I wish to add a hasty disclaimer – Life of Brian, a film by Monty Python, the celebrated British comedic group, is not a Christmas film in the conventional sense of having a Santa Claus, a horde of children in tousled hair awaiting their gifts or a miracle and much family-friendly cheer. Yes, it does feature Jesus Christ himself, it portrays the moment of his birth in all its magical, rousing glory; it portrays him delivering the Beatitudes to a crowd of listeners; there are a few "miracles" and there is even a Pontius Pilate and inevitably a crucifixion too. But this film is not the story of the Nativity but rather the mostly amusing and also heart-breaking story of a boy born on the very same moment as the Son of God.

It is ingenious and admirable to see how the troupe – Graham Chapman, John Cleese, Terry Jones, Michael Palin, Eric Idle and American emigrant Terry Gilliam – take that one simple idea, itself ripe for all sorts of comic misunderstanding, and develop it into a full-fledged story. It's rich not only with endlessly laughable farce and scalpel-sharp satire at the expense of false prophets and bogus religion, but also a sense of poignant tenderness that makes us root for the enduring protagonist – the hapless man pitted against the Establishment. That poetic quality of great storytelling, as described by Anton Chekhov, of "life as it is and life as it should be lived", had lingered prominently in the Pythons' imagination before as well, in those sketches of The Flying Circus, where murderous barbers dreamt of becoming romantic lumberjacks or humdrum chartered accountants nursed dreams of taming lions (or were they ant-eaters?) only to be confronted with a condescending officious figure played usually by Cleese.

But in this film, the pathetic situation at the crux of the story is even more timelessly resonant. Like in the finest of Chaplin's comedies or Gilliam's own Brazil – a man is rendered completely bereft of the choice to escape the overwhelming odds stacked against him. Brian, the titular simpleton, played with pitch-perfect bewilderment by Chapman, is an ordinary Roman-hating Jew trying to get by without much fuss and somehow win the affections of an enigmatic woman named Judith Iscariot. But the film keeps on plunging him into the most absurd situations that even gain the surreal quality of nightmares, if they weren't so immediately laughable – from centurions who teach him how to write "Romans Go Home" in schoolboy Latin to pompous anarchists who hate each other more fervently than the Romans, from a lisping and indecisive Pilate to being mistook for the Messiah himself.
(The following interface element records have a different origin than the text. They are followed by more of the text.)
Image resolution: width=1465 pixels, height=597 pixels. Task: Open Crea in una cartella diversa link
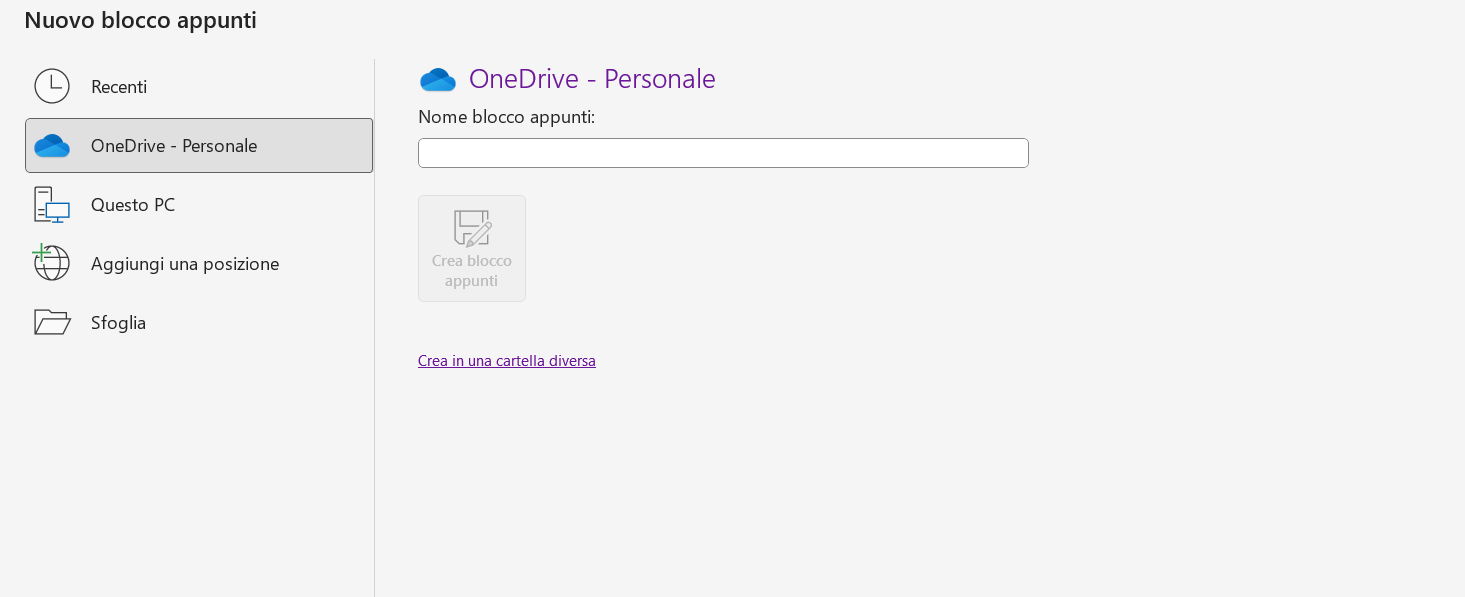pyautogui.click(x=507, y=360)
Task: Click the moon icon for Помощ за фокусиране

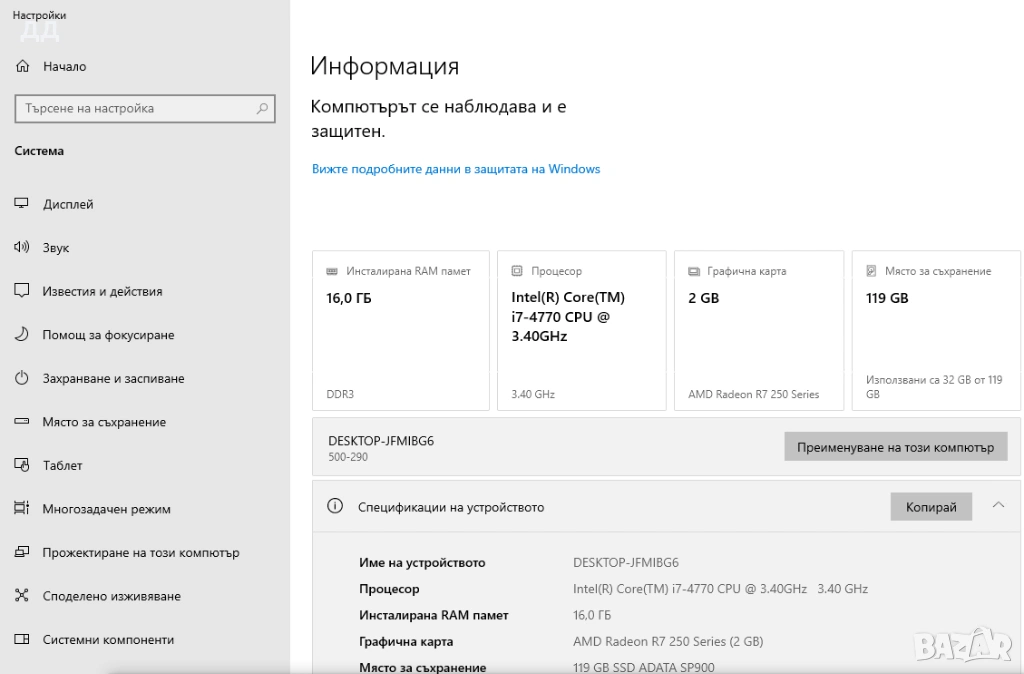Action: [22, 335]
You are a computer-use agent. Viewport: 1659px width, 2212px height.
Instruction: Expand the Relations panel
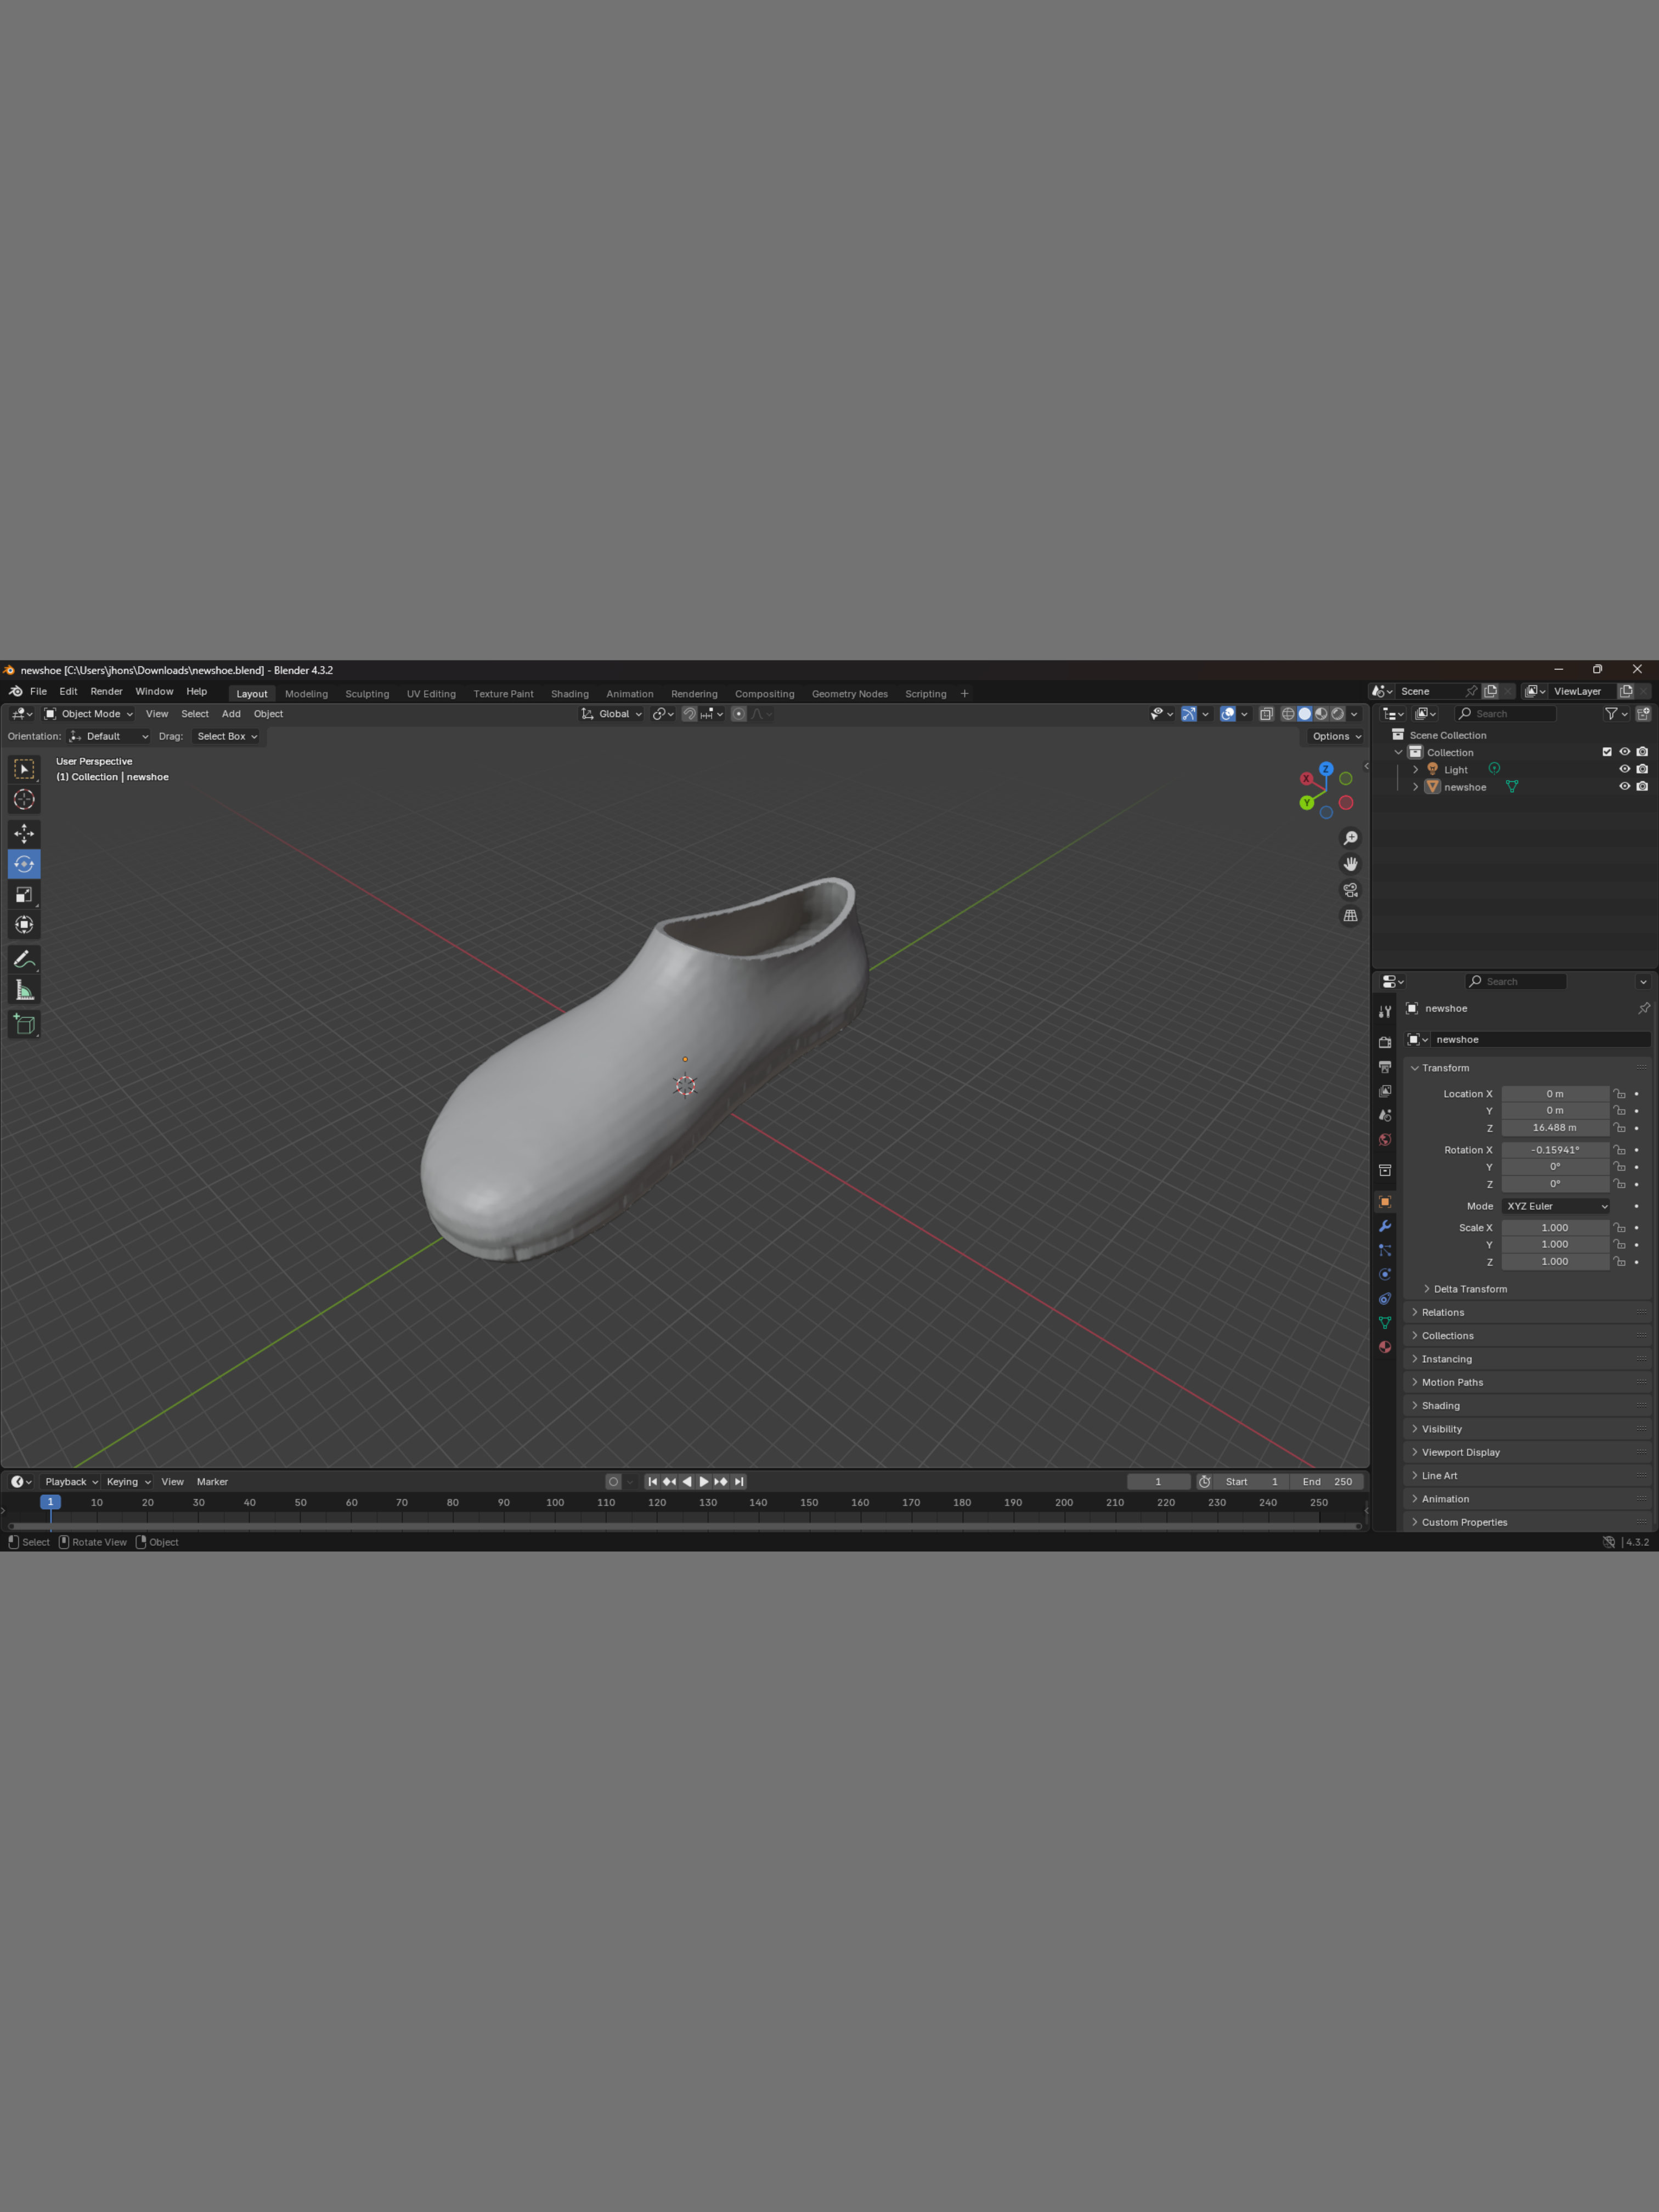[x=1442, y=1312]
It is all flawlessly orchestrated by the Pythons in brilliant form, with barely a punch-line or a gag out of place, also outrageously inventive (in one scene, Brian is rescued from almost certain death by a spaceship piloted by goggle-eyed aliens that seems to be passing by). As before in their sketches as well as the side-splitting medieval film parody The Holy Grail, the troupe also finds enough room between pointed digs at false prophets and bogus religion to skewer the contemporary political and cultural atmosphere of Britain of the 1970s. The forever quarrelling anarchists, for instance, mirror the many left-wing radical groups that had mushroomed in the same decade, their inability to find fault with their Roman masters finds its echoes in every post-colonial bastion and that horrifyingly hilarious gag about a man being stoned for saying Jehovah still serves as a wry lament on the nature of fanaticism still prevalent today. Every member plays a meleé of characters more whimsical and wonky than the other, with my favourites being Cleese playing the self-serving anarchist leader Reg, Eric Idle as a shopkeeper who believes that one should haggle convincingly enough and, of course, Michael Palin playing the said Pilate, forever at a loss to understand why should his own guards laugh at him.

What makes it, though, a memorable Christmas film for me? There are two reasons for that. One of the most popular accusations made against Life of Brian is that it mocks Christianity and thus, in effect, Jesus Christ himself. A proper and discerning viewing of the film, however, reveals that its intended target is not the Son of God, who appears here like a sole image of dignity and intelligence, no matter that the people listening to him confuse "meek" for "Greek", but rather the many people who pretend to be him and thus mislead and fool the masses into worshipping them. That, as well as the fact that the Pythons took uncanny care for accurate period detail and even shot the film in the same Tunisian sets as Franco Zeffirelli's Jesus of Nazareth, almost seems to be beckoning us to celebrate the moment rather than make fun of it.

In sharp relief to the many false prophets who stand and deliver their nonsensical monologues to spectators equally bewildered as us, Brian almost seems like a noble saviour. He advises his multitudes of almost obsessed followers not to believe in anyone and that they are all individuals. The tragedy of the film seems to be how this reasonable man is the one who has to be sacrificed by sheer accident simply to keep the illusion of his being the Messiah intact. As Eric Idle starts singing the rousingly hopeful Always Look On The Bright Side Of Life, however, encouraging Brian and his other fellow sufferers doomed to their fate to join in and accept the circumstances with an English stiff-upper-lip, we are given an enduring and everlasting message for Christmas – to keep our chins up and wear our brightest smiles to bid farewell to a year of disappointment and wish for a good year with unblemished hope.